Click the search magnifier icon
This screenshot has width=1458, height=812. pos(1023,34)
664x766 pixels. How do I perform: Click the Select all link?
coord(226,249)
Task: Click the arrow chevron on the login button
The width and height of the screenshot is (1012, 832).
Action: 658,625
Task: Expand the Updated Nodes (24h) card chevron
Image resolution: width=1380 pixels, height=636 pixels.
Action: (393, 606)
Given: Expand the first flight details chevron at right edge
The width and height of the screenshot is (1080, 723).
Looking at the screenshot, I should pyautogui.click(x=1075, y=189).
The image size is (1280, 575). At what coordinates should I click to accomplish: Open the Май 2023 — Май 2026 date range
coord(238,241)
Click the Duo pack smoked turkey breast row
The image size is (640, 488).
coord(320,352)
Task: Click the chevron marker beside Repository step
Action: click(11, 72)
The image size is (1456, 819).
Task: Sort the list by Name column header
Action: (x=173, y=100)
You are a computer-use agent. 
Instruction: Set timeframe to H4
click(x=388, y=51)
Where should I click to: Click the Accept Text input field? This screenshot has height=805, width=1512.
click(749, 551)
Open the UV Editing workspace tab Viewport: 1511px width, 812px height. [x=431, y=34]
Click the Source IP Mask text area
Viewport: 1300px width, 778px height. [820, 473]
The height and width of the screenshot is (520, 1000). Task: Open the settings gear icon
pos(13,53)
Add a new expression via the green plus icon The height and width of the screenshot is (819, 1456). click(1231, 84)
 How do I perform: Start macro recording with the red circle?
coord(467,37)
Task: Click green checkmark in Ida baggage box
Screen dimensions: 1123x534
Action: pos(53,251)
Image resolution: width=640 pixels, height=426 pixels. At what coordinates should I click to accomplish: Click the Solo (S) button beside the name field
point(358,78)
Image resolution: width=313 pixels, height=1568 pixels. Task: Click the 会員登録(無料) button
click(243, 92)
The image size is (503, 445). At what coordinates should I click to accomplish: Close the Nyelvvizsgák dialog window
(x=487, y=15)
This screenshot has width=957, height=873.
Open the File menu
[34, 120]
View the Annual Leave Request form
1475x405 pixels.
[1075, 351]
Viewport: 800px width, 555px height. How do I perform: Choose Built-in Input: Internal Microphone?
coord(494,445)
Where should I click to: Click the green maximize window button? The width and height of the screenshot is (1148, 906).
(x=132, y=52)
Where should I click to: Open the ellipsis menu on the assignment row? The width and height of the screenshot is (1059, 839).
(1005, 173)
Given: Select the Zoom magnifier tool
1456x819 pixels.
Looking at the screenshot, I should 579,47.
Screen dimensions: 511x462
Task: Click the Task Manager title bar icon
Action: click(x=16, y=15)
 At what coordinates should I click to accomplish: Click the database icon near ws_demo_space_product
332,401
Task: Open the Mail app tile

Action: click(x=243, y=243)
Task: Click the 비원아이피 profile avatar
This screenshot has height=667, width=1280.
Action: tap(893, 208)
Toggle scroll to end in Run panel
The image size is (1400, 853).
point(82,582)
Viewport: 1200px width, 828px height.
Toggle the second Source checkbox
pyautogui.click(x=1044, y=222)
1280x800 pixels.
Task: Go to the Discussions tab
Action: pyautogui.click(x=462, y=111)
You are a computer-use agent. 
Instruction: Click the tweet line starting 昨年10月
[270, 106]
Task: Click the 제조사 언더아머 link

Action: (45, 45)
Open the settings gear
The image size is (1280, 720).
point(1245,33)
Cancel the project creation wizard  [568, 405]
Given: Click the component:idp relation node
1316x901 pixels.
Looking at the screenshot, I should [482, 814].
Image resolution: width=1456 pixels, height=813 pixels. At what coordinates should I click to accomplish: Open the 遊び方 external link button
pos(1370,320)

○ ○ ○ ○ ○

Aim >>
Write out all the records again, putting "magnifying glass" wherever "magnifier" appears and changing nothing else.

Task solution >>
Click the search magnifying glass icon
This screenshot has width=1458, height=812. pos(1023,34)
664x766 pixels. How do I perform: Click the Select all link?
coord(226,249)
Task: Click the arrow chevron on the login button
The width and height of the screenshot is (1012, 832).
Action: 658,625
Task: Expand the Updated Nodes (24h) card chevron
Image resolution: width=1380 pixels, height=636 pixels.
Action: (393, 606)
Given: Expand the first flight details chevron at right edge
The width and height of the screenshot is (1080, 723).
Looking at the screenshot, I should pyautogui.click(x=1075, y=189).
The image size is (1280, 575). At what coordinates should I click to accomplish: Open the Май 2023 — Май 2026 date range
coord(238,241)
Click the Duo pack smoked turkey breast row
The image size is (640, 488).
coord(320,352)
Task: Click the chevron marker beside Repository step
Action: click(11, 72)
The image size is (1456, 819).
Task: Sort the list by Name column header
Action: (x=173, y=100)
You are a computer-use agent. 
Instruction: Set timeframe to H4
click(x=388, y=51)
Where should I click to: Click the Accept Text input field? This screenshot has height=805, width=1512.
click(749, 551)
Open the UV Editing workspace tab Viewport: 1511px width, 812px height. [x=431, y=34]
Click the Source IP Mask text area
Viewport: 1300px width, 778px height. [820, 473]
The height and width of the screenshot is (520, 1000). Task: Open the settings gear icon
pos(13,53)
Add a new expression via the green plus icon The height and width of the screenshot is (819, 1456). click(1231, 84)
 How do I perform: Start macro recording with the red circle?
coord(467,37)
Task: Click green checkmark in Ida baggage box
Screen dimensions: 1123x534
Action: pos(53,251)
Image resolution: width=640 pixels, height=426 pixels. At what coordinates should I click to accomplish: Click the Solo (S) button beside the name field
point(358,78)
Image resolution: width=313 pixels, height=1568 pixels. Task: Click the 会員登録(無料) button
click(243, 92)
The image size is (503, 445). At what coordinates should I click to accomplish: Close the Nyelvvizsgák dialog window
(x=487, y=15)
This screenshot has width=957, height=873.
Open the File menu
[34, 120]
View the Annual Leave Request form
1475x405 pixels.
[1075, 351]
Viewport: 800px width, 555px height. How do I perform: Choose Built-in Input: Internal Microphone?
coord(494,445)
Where should I click to: Click the green maximize window button? The width and height of the screenshot is (1148, 906).
(x=132, y=52)
Where should I click to: Open the ellipsis menu on the assignment row? The width and height of the screenshot is (1059, 839).
(1005, 173)
Given: Select the Zoom magnifying glass tool
1456x819 pixels.
Looking at the screenshot, I should 579,47.
Screen dimensions: 511x462
Task: Click the Task Manager title bar icon
Action: click(x=16, y=15)
 At what coordinates should I click to accomplish: Click the database icon near ws_demo_space_product
332,401
Task: Open the Mail app tile

Action: click(x=243, y=243)
Task: Click the 비원아이피 profile avatar
This screenshot has height=667, width=1280.
Action: tap(893, 208)
Toggle scroll to end in Run panel
The image size is (1400, 853).
point(82,582)
Viewport: 1200px width, 828px height.
Toggle the second Source checkbox
pyautogui.click(x=1044, y=222)
1280x800 pixels.
Task: Go to the Discussions tab
Action: pyautogui.click(x=462, y=111)
You are a computer-use agent. 
Instruction: Click the tweet line starting 昨年10月
[270, 106]
Task: Click the 제조사 언더아머 link

Action: (45, 45)
Open the settings gear
The image size is (1280, 720).
point(1245,33)
Cancel the project creation wizard  [568, 405]
Given: Click the component:idp relation node
1316x901 pixels.
Looking at the screenshot, I should [482, 814].
Image resolution: width=1456 pixels, height=813 pixels. At what coordinates should I click to accomplish: Open the 遊び方 external link button
pos(1370,320)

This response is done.